Thursday, November 10, 2011

FEN automation and Tokyo calling 1965

Awhile back Monte Jones had some informaton about the automation system at FEN in the late 60s.  I thought something capable of segueing the ETs and putting the news on the air was very high tech for the times.  Norm Medland was there before Monte and he had some information:

Henry Yaskell was way ahead of his time from the automation system to tropo scatter to distribute the net up the line to Misawa and other places; Kuma Station and Wakkanai in the far north of Japan. In addition to the voice network to our outlying stations, we also had a teletype network and a fulltime employee to type and send printed newscasts to all the stations. Yes, they could have had all news prerecorded on tape and I believe Henry wanted that but it pushed immediacy back by at least an hour and the programmers would not allow it.
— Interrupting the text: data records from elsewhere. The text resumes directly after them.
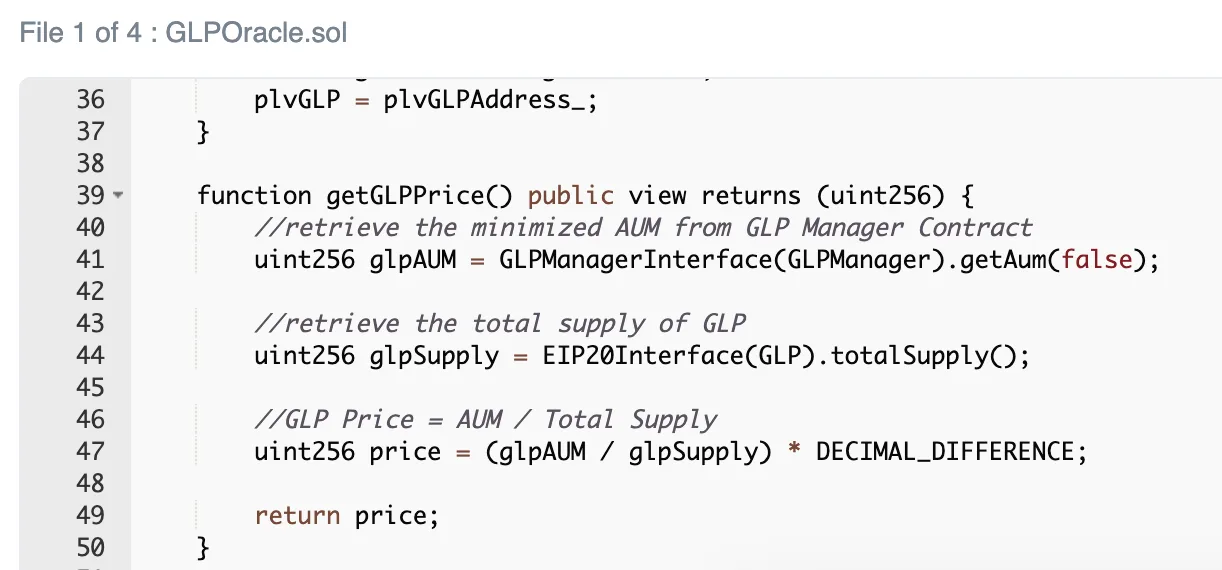The width and height of the screenshot is (1222, 570).
Task: Click the GLPManagerInterface identifier
Action: (x=636, y=260)
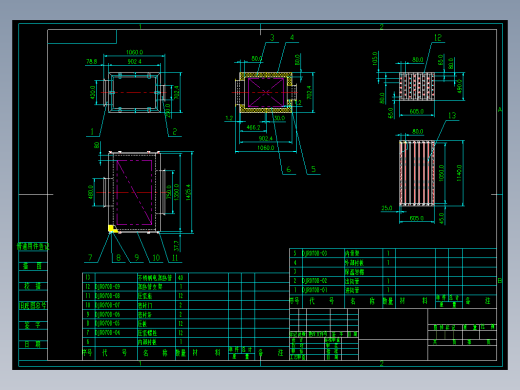Image resolution: width=520 pixels, height=390 pixels.
Task: Click callout number 7 at bottom left
Action: click(90, 258)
Automation basic brain may have been a Harris-made unit, but not sure. Henry had at least four turntables connected along with a bank of ampex tape recorders and several cart machines. It used a room about 20x20 and had one fulltime GI and a Japanese engineer plus probably a GI engineer. Time hacks were automated and the unit could switch between functions and the news booth and production studios. A lot of local production done on tape like “Tokyo Calling.”

It took a lot of tending and no one but Henry thought it saved any manpower. Still, it was ingenious and way ahead of most broadcast stations. I worked at a station in Sacramento after I retired that was automated with a Harris-90 with just a bank of tape playback units and two production studios. Very simple by comparison.

FEN even had on loan from Sony an early portable tape unit that rode around on a cart much like a current day audio visual cart with a few shelves. Not very portable and weighed a couple of hundred pounds. This never worked properly and wasn’t used in the field that I know about. Our audio equipment was the best you could buy, and programming concentration was totally audio. I think we had a least six Nagra tape recorders. We were just a radio station, (no TV at all), and the network feed, but we were very good. Great talent in house. Unfortunately many of them are now deceased. I am certain we would have made money in any market in the United States.

I was just a buck sergeant and staff sergeant as I left, but had worked radio in Denver, San Diego, and small Iowa stations before arriving there. I wasn’t bad, but others there made me look like an amateur.